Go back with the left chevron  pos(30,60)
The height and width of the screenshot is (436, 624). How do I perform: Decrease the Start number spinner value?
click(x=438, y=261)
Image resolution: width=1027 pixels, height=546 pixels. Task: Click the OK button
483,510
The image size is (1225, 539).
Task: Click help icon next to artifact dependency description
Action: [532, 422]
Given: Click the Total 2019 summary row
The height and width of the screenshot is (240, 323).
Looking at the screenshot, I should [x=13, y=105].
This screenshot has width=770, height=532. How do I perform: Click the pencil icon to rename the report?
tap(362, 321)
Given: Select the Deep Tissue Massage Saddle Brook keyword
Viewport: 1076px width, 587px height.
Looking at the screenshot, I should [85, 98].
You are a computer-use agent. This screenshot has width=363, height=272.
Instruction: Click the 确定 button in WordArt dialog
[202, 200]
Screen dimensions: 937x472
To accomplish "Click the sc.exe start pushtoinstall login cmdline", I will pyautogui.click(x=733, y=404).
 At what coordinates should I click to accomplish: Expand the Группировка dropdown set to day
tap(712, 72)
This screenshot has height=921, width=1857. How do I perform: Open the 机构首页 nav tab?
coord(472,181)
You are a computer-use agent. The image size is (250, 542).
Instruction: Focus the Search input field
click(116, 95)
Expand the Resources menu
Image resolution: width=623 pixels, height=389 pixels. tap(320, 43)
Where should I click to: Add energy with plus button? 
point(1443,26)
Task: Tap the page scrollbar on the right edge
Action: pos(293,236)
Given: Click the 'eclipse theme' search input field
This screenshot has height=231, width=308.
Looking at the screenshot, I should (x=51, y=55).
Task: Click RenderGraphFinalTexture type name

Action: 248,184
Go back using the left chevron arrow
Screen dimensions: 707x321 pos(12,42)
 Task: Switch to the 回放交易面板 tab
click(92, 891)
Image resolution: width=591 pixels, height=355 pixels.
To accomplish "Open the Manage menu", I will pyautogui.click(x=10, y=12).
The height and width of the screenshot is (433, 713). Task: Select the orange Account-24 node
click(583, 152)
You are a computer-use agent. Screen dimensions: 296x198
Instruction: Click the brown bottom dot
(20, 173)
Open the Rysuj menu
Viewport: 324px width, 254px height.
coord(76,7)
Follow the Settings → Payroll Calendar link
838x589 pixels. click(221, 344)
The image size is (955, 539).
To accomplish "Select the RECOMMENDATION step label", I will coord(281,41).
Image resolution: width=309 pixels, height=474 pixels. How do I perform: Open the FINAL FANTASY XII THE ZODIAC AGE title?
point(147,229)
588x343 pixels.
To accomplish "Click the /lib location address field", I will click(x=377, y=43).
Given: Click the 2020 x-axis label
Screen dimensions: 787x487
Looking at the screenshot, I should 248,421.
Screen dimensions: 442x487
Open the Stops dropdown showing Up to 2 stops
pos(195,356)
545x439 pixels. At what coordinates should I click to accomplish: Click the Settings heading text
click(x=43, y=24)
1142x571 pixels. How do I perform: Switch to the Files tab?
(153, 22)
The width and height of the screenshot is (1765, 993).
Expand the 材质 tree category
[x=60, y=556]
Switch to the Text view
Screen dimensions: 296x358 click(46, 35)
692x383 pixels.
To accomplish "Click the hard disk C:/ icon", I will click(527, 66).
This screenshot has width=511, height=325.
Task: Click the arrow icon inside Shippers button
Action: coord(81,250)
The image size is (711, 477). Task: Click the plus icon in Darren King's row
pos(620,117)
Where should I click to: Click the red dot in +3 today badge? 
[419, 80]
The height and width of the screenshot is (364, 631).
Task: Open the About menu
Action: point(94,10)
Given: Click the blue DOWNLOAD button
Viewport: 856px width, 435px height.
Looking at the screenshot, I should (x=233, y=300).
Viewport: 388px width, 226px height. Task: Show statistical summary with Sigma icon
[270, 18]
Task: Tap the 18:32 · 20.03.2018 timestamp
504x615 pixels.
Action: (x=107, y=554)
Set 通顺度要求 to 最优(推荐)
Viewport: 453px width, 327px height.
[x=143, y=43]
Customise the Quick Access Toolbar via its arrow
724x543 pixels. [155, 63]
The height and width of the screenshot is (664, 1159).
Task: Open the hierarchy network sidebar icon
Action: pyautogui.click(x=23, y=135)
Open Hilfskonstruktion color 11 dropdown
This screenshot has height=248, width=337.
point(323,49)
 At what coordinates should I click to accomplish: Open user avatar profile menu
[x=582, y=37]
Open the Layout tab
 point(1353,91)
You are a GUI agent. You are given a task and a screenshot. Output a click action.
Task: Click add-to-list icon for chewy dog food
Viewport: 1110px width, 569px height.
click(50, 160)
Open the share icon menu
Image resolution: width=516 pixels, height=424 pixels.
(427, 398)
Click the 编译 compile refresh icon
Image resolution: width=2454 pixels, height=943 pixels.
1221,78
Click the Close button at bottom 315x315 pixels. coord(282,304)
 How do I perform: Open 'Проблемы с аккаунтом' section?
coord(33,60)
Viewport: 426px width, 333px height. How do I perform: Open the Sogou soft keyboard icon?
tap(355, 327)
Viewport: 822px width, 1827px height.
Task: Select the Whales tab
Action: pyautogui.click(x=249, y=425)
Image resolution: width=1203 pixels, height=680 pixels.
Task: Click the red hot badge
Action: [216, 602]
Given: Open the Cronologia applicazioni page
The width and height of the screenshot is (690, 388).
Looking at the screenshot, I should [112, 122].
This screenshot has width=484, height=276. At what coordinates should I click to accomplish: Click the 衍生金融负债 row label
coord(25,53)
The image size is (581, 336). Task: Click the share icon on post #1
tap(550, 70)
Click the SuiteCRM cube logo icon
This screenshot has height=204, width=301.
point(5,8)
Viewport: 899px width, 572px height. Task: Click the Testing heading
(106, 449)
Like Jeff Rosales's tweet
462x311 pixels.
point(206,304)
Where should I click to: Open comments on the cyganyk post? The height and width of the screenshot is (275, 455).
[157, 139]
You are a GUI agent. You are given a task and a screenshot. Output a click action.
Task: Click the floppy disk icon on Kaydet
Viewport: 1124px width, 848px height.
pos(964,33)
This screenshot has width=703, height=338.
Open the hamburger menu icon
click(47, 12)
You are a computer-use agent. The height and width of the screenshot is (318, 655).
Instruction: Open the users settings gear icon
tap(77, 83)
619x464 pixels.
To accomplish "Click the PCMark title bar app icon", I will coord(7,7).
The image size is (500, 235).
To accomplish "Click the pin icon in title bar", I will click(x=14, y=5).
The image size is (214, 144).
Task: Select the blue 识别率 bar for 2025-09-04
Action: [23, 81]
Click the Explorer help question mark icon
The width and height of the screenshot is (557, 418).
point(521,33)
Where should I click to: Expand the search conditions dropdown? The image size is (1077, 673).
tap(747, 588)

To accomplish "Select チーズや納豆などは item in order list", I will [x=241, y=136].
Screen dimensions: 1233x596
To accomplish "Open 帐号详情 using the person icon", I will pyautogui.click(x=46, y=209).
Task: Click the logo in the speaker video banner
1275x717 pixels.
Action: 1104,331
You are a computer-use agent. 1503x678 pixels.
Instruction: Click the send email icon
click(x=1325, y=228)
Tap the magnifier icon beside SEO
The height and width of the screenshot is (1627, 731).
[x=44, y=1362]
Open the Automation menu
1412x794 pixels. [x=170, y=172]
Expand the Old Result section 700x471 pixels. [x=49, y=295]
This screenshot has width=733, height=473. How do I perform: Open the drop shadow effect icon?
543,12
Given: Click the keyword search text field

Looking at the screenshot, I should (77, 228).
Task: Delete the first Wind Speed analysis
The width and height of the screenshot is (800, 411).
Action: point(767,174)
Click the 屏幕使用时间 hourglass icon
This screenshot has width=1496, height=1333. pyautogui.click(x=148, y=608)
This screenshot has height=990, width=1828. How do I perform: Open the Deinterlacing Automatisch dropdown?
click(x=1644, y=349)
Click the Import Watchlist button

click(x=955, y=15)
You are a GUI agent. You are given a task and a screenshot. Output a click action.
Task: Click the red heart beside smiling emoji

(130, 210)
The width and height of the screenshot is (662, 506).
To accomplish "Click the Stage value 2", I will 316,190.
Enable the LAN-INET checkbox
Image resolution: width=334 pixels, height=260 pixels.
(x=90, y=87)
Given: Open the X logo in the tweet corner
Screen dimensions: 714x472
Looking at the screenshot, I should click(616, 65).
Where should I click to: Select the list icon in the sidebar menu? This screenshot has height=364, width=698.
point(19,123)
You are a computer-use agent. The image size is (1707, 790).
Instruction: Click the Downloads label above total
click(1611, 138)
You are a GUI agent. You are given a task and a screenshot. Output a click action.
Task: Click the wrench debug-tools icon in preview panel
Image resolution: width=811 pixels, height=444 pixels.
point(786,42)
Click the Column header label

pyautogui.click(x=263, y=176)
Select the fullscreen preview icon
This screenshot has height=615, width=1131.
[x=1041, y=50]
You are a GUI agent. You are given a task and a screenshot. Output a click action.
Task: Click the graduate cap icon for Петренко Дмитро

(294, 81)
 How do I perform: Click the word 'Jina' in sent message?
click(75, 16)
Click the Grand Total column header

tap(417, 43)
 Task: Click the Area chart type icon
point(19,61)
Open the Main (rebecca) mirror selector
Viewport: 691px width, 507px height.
——————
To be done
Put the entries that open with the line containing "How do I perform: Open 'Проблемы" and close with the line containing "coord(33,60)" into a numbered list, omitting blank lines.

Correct response
1.  How do I perform: Open 'Проблемы с аккаунтом' section?
2. coord(33,60)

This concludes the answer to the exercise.